The Washington Free Beacon is reporting today on one of the programs that was set up to make sure no Americans would go hungry.
The article reports:
The number of individuals receiving benefits from the Supplemental Nutrition Assistance Program, otherwise known as food stamps, has exceeded 45 million for 56 straight months, according to data released by the Department of Agriculture.
…The USDA has been tracking data on participation in the program since 1969, when average participation stood at 2,878,000. Since then, participation in the program has increased by more than 1,470 percent.
The number of food stamp recipients first exceeded 45 million in May 2011. Since then, the number has consistently exceeded 45 million, hitting a record high of nearly 47.8 million in December 2012.
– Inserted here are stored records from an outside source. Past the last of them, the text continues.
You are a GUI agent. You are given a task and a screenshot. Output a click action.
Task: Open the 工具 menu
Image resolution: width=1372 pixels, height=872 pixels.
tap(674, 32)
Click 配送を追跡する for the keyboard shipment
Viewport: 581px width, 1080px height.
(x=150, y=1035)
Changes to food stamp policies made it easier for people to apply for benefits, made food stamps available to more people and the benefits became more generous, according to the U.S. Department of Agriculture.
“Economic factors alone do not fully explain the growth in SNAP participation,” states the agency. “Changes in SNAP policies, some of them associated with the 2002 and 2008 Farm Acts, have made benefits easier to apply for, available to more people, and more generous.”
There is a lesson here. The SNAP program was started with the best of intentions, but what it did was take charity out of the hands of the local church and the local community. The local church and the local community were in a position to know who actually needed help and who was taking advantage of the system. I have heard many stories from people who remember a time when their spouse was out of work and they found a bag of groceries on their front steps to get them through. Charity needs to return to a time when it was the result of personal caring. The obvious question here is how much of the SNAP money goes to food. We have all heard stories of people selling their SNAP coupons or EBT cards and spending the money on alcohol or drugs. We are not doing anyone a favor by supporting a destructive habit.
In April 2015 I reported the following:
A Department of Health and Human Services (DHHS) spokesman tells the Associated Press that 12,000 non-disabled adults were in Maine’s SNAP program before Jan. 1 – a number that dropped to 2,680 by the end of March.
More than 9,000 Maine residents have been removed from the state’s food stamp program since Republican Gov. Paul LePage‘s administration began enforcing work and volunteer requirements.
I can’t image the impact it would have on the federal budget if all states followed the example of making people work a few hours a month in order to receive food stamps. The problem is that federal money makes people dependent, and dependency determines how people vote. Politicians who want to stay in office will work to make sure that the freebies keep on coming. Politicians who love America will begin to move to cut spending.